De quando em quando temos uma notícia que nos impressiona pelo avanço da tecnologia e da ciência, como fotos de Plutão e suas luas, feitas pela espaçonave New Horizons, ou dos robôs exploradores Opportunity e Curiosity, que registraram inúmeras imagens de pedras em Marte.

Atualmente, a inteligência artificial, com seus algoritmos que fazem parte do nosso cotidiano, têm lacunas inexplicáveis.

No meu caso, refiro-me à música, principalmente no que diz respeito à arte interpretativa (música instrumental e individual). Quando o grande jornalista Gilberto Dimenstein (1956-2020) e o ator Alexandre Nero me convenceram a ter meu próprio Instagram (@maestrojoãocarlosmartins), com o argumento de que seria mais uma peça no tabuleiro de democratização da música clássica, principalmente no Brasil, aceitei a ideia. Todos os sábados iniciei uma pequena postagem tocando ou regendo em algum lugar do Brasil ou do mundo, sempre com imagens ou trilhas sonoras ao vivo.

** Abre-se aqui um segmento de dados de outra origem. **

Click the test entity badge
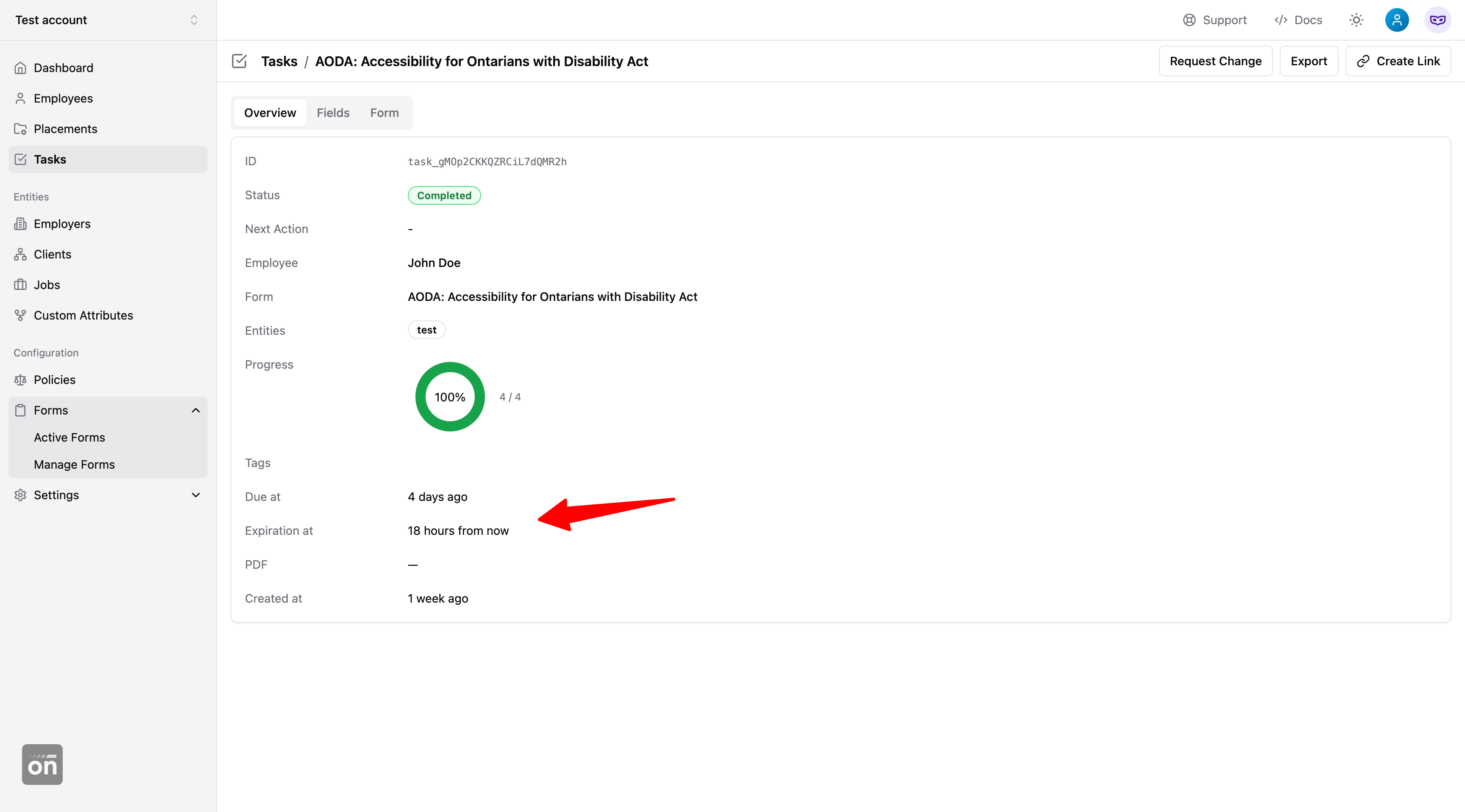Image resolution: width=1465 pixels, height=812 pixels. 426,330
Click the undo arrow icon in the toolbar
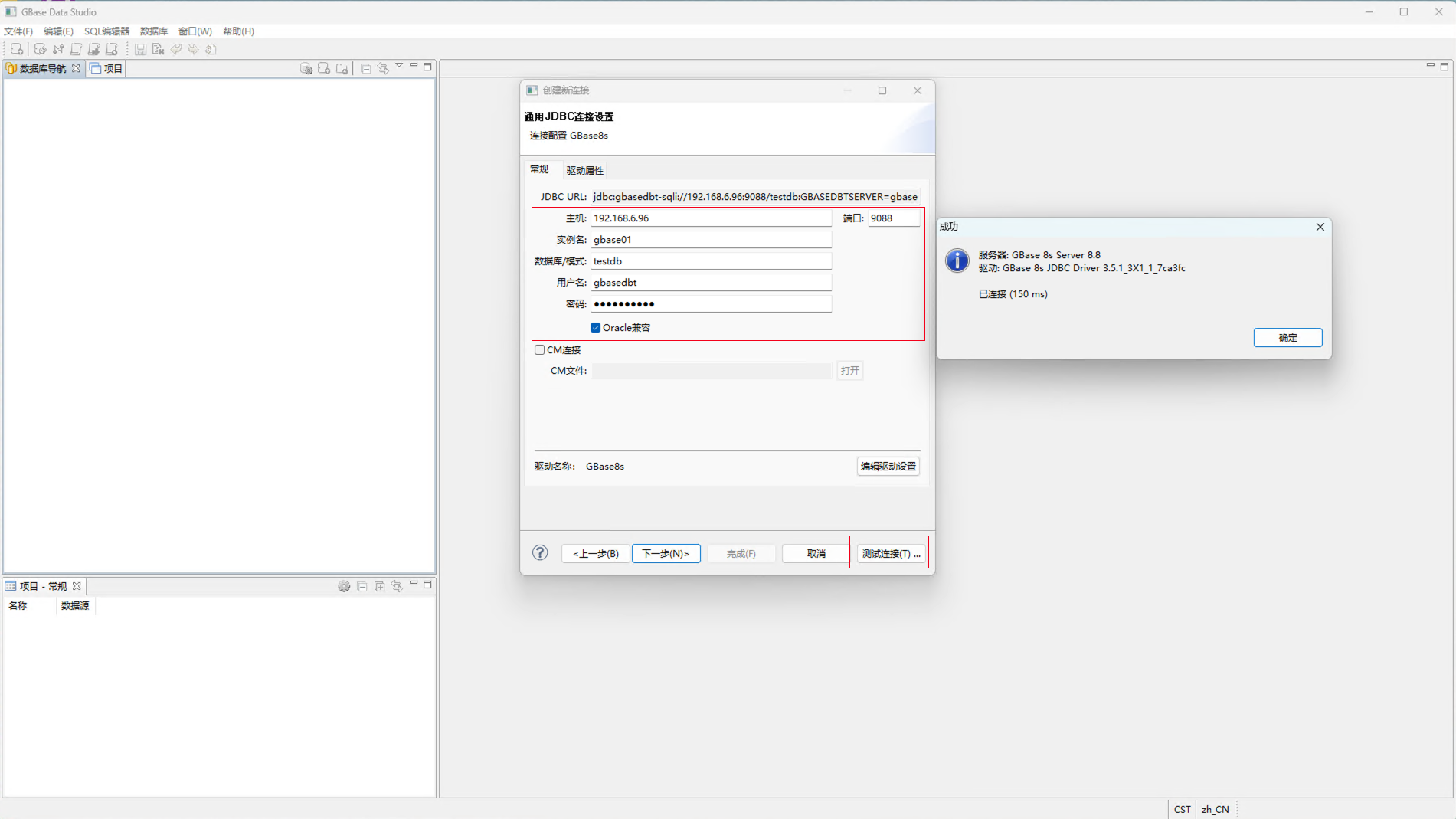Image resolution: width=1456 pixels, height=819 pixels. 175,49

João Carlos Martins toca no Carnegie Hall, em Nova York, com a orquestra NOVUS NY
João Carlos Martins se apresenta no Carnegie Hall, em Nova York, com a orquestra Novus NY - Gabriel Araújo

Qual a minha surpresa, em ambos os casos, quando tive alguns bloqueios. Imaginem eu regendo com a minha expressão facial a minha Bachiana, tocando Brahms, e o algoritmo legendando que se trata da Filarmônica de Berlim. Claro que é uma honra ser comparado a essa grande orquestra, mas é fake.

Imaginem ainda eu tocando Chopin, Schubert ou Liszt e ter a trilha totalmente bloqueada, ou regendo a "Heroica", de Beethoven, e ser bloqueado —apesar de as imagens serem reais.

Talvez a solução seria a obrigatoriedade de o artista sempre fazer constar em sua postagem "áudio original" e, caso fosse fake, evidentemente que seria identificado e rejeitado pela classe artística, principalmente aquela que considera a cultura a alma de uma nação —além desse ato também ser um crime.

Comecei por uma pedra em Marte para chegar à música e sua arte interpretativa. Claro que o algoritmo é capaz de reconhecer o compositor, mas raramente o intérprete, pois as delicadas nuances perceptíveis aos seres humanos não são perceptíveis para o algoritmo.

Hoje em dia, como não tivemos mais um Bach, um Beethoven ou um Mozart nos séculos 20 e 21, a interpretação transformou-se na única forma de distinguir a individualidade do intérprete.

Hoje se fala muito em fake news, mas espero que "fake playing news" não seja assunto da ignorância artificial, que não respeita a dignidade de um músico que fica horas, dias, semanas, anos para mostrar a que veio no mundo da música e para demonstrar como a individualidade do intérprete pode conviver com a personalidade do compositor.

Por outro lado, músicas de domínio público, como é o caso da música clássica, especificamente, muitas vezes têm o registro da gravação de alguma orquestra que reivindica os direitos autorais. Me pergunto: esta é uma forma de democratizar a música clássica ou afastar o público digital, infelizmente ainda pequeno, deste maravilhoso universo que nos foi legado pelos grandes compositores do século 16 até meados do 20?

PS: Caso contrário, deixem o algoritmo tocar!